What would satisfy you the most?
- Buy the luxury sports car that you want?
- Move to the five-bedroom home of your dreams?
- Start a relationship with the partner that you yearn for?
Maybe, your desires are subtler.
- Being respected by others.
- Being admired by them.
- Being approved.
- Turning heads around when you’re in public.
Or maybe, you’re frustrated with the challenges in your life, and you want to retire and do nothing the whole day.
The Problem with Your Desires
The problem is none of those achievements will satisfy you. They mean something to you at this moment, because you don’t have them. Once you have them, they’ll be an ordinary part of your daily life.
- Once you have the luxury car, it won’t satisfy you anymore. You’ll be dreaming of a yacht.
- Once you have the five-bedroom home, you’ll be dreaming of a castle or a home with an ocean view.
- Once you’re in a relationship with your dream partner, you’ll start fantasizing about other people.
This is all human nature. Our wants are endless. Seemingly desirable things lose their meaning once you get them. Even the respect, admiration, and approval of others don’t mean much after you get used to that.
After a while, having an easy life becomes boring. You start looking for new challenges or risk falling into apathy and depression.
I don’t oppose buying luxury cars or homes or starting relationships. Just don’t obsess with them. Don’t end up in adversity to reach them. They won’t satisfy you at the end.

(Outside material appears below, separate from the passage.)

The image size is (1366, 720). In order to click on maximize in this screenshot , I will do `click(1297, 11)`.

They’re like the chocolate at the end of a meal. It’s nice to have one once in a while. But they aren’t essential.
If realizing all of your desires won’t satisfy you, what would?
What satisfies us is to help someone in need and to make a real change in their life. Compassion is on a different level of consciousness than desire. Desire is a bottomless pit. Compassion increases our level of consciousness.

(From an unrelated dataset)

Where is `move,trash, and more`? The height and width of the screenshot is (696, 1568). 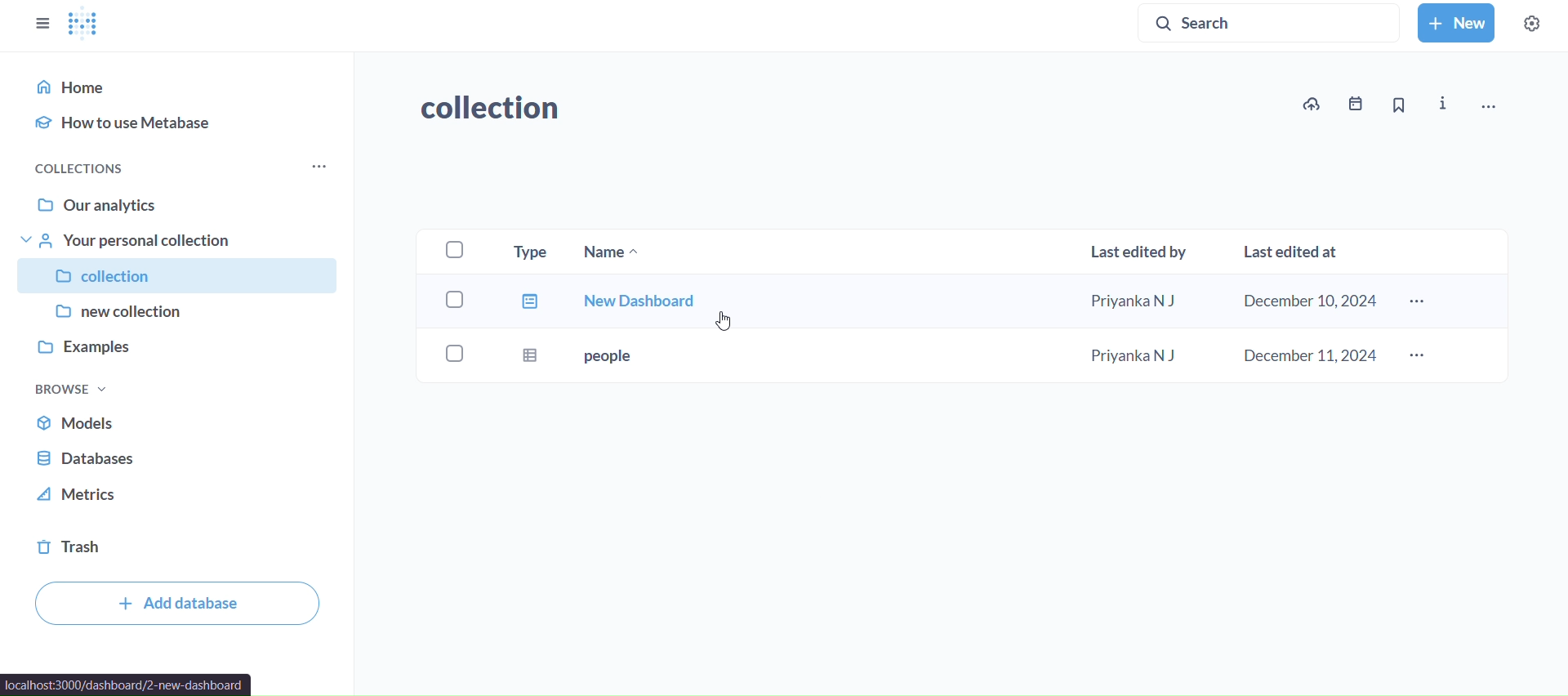
move,trash, and more is located at coordinates (1495, 106).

Most people, especially men, misunderstand compassion. They think that it has something to do with being soft. That’s the exact opposite of the truth.
Compassion starts with facing the pain and suffering of others. That isn’t soft. On the contrary, it requires serious mental toughness. It also involves toughness to do something about that pain and suffering.

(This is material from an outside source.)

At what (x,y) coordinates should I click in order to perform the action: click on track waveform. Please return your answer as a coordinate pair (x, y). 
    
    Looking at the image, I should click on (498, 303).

It’s easy to turn a blind eye to the suffering of animals that are consumed as food every day by billions of people. It’s easy to fit in with the society and give in to your desire of consuming animal products. Doing the opposite is hard.
What Compassion Isn’t
Compassion isn’t about donating to charity and being done with it. Giving money doesn’t resonate with the primal part of our brains. We need to experience how our donations change the lives of others.
Compassion is also misunderstood for self-sacrifice. You don’t need to sacrifice your own success for compassion. On the contrary, you can use compassion to motivate yourself to succeed.
You can use compassion to let go of the inessentials and to focus on what matters in your life and work. You can use compassion to work harder.
The Hardest Part of Compassion
Compassion isn’t just about helping people in need. It’s also not reacting with hostility when we think we’re mistreated. That doesn’t mean not to defend ourselves or our rights. That means not reacting with unnecessary force or violence.
By violence, I don’t only mean physical violence. I also mean psychological violence. A joke can be a cynical remark, which is also an act of violence on a subtle level.
When somebody acts hostile against you, think about the pain and suffering in their past that motivates them to act that way. Reacting to them is easy. It’s hard to recognize their pain and feel compassion toward them.
What kind of a world would we live in if everybody practiced compassion?
Pain is inevitable. We all will face pain in our lives, whether physically or psychologically. What kind of a world would you like to live in when that happens to you? In a compassionate world? Or in an ignorant world? Knowing that, do you want to be a part of a compassionate world or an ignorant world?
Conclusion
We, humans, have endless desires. Realizing our desires won’t satisfy us. That only results in more desires. As long as we know that fact, it’s OK to fulfill our desires once in a while. Just remember that they’re an inessential part of your life.
Contrary to the common belief, compassion isn’t softness. It takes a lot of mental toughness to face the pain and suffering of others.
It also takes serious mental toughness to not react with hostility when someone acts hostile against you. You need to recognize the pain and suffering in their past that motivate their behavior.
Compassion doesn’t mean sacrificing yourself. On the contrary, it gives you real, lasting satisfaction, peace, and joy. It eliminates hostility from your psyche, which makes you healthier. It motivates you to succeed and helps you build the character to do that.
Where would you rather live? In a compassionate world? Or in an ignorant one? Compassion increases the level of consciousness of the entire planet and makes it a better place to live for all of us.